**INSTRUCTIONS TO FOLLOW:**
From the records below, transcribe only the lines running from the one with "The height and width of the screenshot is (400, 800)." through the one with "Viewport: 1556px width, 996px height.". Keep both of those end lines.

**GIVEN DATA:**
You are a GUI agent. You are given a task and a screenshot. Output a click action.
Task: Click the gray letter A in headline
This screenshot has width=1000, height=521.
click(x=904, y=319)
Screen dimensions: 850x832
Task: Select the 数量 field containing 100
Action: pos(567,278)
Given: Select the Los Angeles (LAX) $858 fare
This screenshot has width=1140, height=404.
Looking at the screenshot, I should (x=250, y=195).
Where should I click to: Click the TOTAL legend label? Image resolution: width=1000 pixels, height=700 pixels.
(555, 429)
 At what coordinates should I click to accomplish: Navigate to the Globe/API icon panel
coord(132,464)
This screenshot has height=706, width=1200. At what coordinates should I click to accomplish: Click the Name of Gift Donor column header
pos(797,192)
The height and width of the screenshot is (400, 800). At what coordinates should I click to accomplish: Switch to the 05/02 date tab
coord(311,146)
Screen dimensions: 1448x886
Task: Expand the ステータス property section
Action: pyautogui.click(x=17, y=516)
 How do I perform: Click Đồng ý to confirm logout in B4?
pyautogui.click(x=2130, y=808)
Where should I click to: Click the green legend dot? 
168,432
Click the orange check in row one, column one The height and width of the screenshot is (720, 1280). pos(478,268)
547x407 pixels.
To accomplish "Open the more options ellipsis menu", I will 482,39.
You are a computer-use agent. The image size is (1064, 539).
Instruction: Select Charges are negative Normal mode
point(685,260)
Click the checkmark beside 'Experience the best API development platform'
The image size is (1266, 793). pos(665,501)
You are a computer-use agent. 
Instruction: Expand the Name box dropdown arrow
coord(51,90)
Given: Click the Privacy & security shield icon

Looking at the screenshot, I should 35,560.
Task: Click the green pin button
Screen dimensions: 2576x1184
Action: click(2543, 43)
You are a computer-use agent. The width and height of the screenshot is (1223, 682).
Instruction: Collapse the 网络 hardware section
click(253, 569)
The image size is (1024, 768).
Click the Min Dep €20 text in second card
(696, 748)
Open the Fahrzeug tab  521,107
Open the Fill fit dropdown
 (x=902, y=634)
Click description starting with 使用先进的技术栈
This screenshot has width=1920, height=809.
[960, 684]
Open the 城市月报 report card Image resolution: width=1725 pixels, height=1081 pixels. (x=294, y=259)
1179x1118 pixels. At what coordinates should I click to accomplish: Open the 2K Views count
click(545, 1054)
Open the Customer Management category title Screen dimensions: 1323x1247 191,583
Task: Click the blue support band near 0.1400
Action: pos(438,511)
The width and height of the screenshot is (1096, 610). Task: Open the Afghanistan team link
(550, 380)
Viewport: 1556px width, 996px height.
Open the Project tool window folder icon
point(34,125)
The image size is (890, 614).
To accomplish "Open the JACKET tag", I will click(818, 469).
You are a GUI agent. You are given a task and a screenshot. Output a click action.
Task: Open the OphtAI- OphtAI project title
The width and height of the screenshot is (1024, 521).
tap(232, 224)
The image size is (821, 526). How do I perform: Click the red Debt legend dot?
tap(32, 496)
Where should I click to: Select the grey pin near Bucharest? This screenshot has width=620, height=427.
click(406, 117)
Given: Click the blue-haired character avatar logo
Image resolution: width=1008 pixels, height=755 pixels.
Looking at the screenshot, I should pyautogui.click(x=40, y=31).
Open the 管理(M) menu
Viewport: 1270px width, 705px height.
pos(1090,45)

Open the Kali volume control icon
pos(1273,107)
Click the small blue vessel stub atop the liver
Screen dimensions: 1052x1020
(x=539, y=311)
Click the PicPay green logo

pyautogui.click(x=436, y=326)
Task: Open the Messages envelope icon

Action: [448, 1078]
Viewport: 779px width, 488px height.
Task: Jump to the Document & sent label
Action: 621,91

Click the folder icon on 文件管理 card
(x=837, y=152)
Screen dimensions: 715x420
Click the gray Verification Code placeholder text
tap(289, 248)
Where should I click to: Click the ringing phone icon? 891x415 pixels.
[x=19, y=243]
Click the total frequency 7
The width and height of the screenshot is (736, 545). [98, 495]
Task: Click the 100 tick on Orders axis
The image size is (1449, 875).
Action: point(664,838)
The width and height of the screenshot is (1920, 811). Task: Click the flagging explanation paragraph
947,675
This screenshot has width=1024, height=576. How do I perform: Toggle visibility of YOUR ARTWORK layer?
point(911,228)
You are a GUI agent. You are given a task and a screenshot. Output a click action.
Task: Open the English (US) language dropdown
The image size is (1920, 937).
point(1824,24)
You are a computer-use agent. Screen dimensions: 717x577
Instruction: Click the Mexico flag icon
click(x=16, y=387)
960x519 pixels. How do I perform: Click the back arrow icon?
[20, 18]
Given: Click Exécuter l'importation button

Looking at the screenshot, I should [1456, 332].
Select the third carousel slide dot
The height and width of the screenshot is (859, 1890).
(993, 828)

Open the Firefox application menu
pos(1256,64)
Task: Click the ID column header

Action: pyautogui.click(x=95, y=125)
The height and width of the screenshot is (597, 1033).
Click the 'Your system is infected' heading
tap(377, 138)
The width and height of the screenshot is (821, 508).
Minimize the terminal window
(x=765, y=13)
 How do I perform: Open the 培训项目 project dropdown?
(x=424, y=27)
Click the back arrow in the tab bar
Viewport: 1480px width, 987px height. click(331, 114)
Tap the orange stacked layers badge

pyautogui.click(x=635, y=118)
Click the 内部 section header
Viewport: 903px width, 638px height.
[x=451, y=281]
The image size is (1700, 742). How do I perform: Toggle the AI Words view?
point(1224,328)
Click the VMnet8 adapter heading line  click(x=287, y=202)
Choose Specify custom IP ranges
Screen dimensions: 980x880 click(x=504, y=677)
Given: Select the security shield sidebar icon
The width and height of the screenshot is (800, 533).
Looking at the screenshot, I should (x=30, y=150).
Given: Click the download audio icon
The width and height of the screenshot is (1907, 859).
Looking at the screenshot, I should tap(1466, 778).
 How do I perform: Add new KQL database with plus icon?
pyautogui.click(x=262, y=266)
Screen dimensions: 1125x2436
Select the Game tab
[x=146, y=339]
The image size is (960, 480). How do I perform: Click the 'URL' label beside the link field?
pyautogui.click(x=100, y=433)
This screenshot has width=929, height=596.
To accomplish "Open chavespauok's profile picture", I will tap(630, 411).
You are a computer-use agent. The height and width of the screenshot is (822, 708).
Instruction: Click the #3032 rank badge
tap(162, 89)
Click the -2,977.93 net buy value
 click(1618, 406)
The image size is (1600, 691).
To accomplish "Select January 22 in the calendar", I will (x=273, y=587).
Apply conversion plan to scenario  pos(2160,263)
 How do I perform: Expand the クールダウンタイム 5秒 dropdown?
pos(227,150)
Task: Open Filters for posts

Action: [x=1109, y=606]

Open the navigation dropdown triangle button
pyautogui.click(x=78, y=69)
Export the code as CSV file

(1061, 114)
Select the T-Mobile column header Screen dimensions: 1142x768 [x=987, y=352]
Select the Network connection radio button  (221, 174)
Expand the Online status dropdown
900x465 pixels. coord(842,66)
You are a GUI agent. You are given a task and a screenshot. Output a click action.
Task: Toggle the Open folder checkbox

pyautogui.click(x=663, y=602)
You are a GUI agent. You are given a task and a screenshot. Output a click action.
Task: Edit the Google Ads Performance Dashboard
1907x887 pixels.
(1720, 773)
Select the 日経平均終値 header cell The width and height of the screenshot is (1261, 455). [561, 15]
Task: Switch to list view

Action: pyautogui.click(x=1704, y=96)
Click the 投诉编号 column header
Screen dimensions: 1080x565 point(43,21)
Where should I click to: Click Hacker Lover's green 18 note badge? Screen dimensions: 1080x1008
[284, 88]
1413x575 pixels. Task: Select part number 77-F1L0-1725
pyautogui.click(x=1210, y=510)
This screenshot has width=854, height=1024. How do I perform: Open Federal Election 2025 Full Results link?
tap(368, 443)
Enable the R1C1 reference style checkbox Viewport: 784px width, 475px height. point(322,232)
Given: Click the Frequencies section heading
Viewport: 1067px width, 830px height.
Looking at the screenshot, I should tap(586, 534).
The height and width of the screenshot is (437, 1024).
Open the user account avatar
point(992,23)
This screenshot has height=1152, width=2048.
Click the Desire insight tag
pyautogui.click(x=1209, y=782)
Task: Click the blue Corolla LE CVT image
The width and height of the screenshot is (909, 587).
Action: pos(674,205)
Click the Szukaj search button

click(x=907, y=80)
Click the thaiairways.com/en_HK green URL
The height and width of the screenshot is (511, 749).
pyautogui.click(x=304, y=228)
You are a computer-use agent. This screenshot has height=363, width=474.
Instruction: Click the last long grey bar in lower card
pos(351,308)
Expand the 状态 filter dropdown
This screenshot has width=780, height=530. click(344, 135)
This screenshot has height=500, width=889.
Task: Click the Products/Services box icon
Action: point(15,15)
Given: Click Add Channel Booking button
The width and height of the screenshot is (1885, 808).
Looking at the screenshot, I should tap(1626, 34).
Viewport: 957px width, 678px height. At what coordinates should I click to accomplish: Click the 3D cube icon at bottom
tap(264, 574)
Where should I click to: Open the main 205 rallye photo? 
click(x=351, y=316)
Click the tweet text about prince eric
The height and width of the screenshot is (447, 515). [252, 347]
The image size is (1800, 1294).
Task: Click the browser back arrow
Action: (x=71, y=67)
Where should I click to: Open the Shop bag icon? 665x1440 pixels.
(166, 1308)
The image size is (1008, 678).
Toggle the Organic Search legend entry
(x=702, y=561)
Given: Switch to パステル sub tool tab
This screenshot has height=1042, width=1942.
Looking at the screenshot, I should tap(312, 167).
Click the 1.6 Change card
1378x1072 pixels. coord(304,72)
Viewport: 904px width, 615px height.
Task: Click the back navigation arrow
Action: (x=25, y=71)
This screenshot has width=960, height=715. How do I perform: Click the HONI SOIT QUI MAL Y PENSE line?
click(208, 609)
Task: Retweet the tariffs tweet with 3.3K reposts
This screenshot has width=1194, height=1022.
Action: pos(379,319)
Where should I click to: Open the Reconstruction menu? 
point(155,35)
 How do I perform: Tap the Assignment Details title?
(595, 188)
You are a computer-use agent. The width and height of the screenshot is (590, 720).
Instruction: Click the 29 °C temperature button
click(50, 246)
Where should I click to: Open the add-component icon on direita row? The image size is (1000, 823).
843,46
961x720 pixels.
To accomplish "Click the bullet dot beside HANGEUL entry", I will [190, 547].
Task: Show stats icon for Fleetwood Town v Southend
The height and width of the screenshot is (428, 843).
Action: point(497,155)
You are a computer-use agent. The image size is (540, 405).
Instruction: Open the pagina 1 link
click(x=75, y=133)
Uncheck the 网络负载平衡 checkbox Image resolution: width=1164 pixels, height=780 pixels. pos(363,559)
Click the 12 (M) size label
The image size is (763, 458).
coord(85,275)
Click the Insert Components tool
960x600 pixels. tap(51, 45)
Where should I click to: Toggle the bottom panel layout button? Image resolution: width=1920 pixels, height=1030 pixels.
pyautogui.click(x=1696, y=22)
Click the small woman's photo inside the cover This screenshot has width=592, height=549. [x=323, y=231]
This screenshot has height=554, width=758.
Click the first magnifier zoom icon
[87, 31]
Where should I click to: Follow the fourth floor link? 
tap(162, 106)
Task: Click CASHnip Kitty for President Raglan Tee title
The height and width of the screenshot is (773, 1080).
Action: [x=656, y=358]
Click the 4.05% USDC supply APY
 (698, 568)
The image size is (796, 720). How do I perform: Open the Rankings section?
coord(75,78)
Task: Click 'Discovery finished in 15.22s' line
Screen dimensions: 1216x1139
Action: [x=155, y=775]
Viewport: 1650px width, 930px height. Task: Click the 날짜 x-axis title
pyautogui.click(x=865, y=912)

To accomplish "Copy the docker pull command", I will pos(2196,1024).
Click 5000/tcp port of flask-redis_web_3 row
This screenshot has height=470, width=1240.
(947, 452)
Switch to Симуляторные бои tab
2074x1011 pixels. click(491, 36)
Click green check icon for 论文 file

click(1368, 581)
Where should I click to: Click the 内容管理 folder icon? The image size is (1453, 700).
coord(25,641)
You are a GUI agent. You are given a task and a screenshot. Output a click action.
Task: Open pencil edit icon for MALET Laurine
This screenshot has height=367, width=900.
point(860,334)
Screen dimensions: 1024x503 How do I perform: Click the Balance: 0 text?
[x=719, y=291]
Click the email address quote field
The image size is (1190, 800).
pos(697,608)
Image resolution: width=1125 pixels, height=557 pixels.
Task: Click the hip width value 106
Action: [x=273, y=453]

**EXERCISE ANSWER:**
The height and width of the screenshot is (400, 800). At what coordinates should I click to accomplish: Switch to the 05/02 date tab
coord(311,146)
Screen dimensions: 1448x886
Task: Expand the ステータス property section
Action: pyautogui.click(x=17, y=516)
 How do I perform: Click Đồng ý to confirm logout in B4?
pyautogui.click(x=2130, y=808)
Where should I click to: Click the green legend dot? 
168,432
Click the orange check in row one, column one The height and width of the screenshot is (720, 1280). pos(478,268)
547x407 pixels.
To accomplish "Open the more options ellipsis menu", I will 482,39.
You are a computer-use agent. The image size is (1064, 539).
Instruction: Select Charges are negative Normal mode
point(685,260)
Click the checkmark beside 'Experience the best API development platform'
The image size is (1266, 793). pos(665,501)
You are a computer-use agent. 
Instruction: Expand the Name box dropdown arrow
coord(51,90)
Given: Click the Privacy & security shield icon

Looking at the screenshot, I should 35,560.
Task: Click the green pin button
Screen dimensions: 2576x1184
Action: click(2543, 43)
You are a computer-use agent. The width and height of the screenshot is (1223, 682).
Instruction: Collapse the 网络 hardware section
click(253, 569)
The image size is (1024, 768).
Click the Min Dep €20 text in second card
(696, 748)
Open the Fahrzeug tab  521,107
Open the Fill fit dropdown
 (x=902, y=634)
Click description starting with 使用先进的技术栈
This screenshot has width=1920, height=809.
[960, 684]
Open the 城市月报 report card Image resolution: width=1725 pixels, height=1081 pixels. (x=294, y=259)
1179x1118 pixels. At what coordinates should I click to accomplish: Open the 2K Views count
click(545, 1054)
Open the Customer Management category title Screen dimensions: 1323x1247 191,583
Task: Click the blue support band near 0.1400
Action: pos(438,511)
The width and height of the screenshot is (1096, 610). Task: Open the Afghanistan team link
(550, 380)
Viewport: 1556px width, 996px height.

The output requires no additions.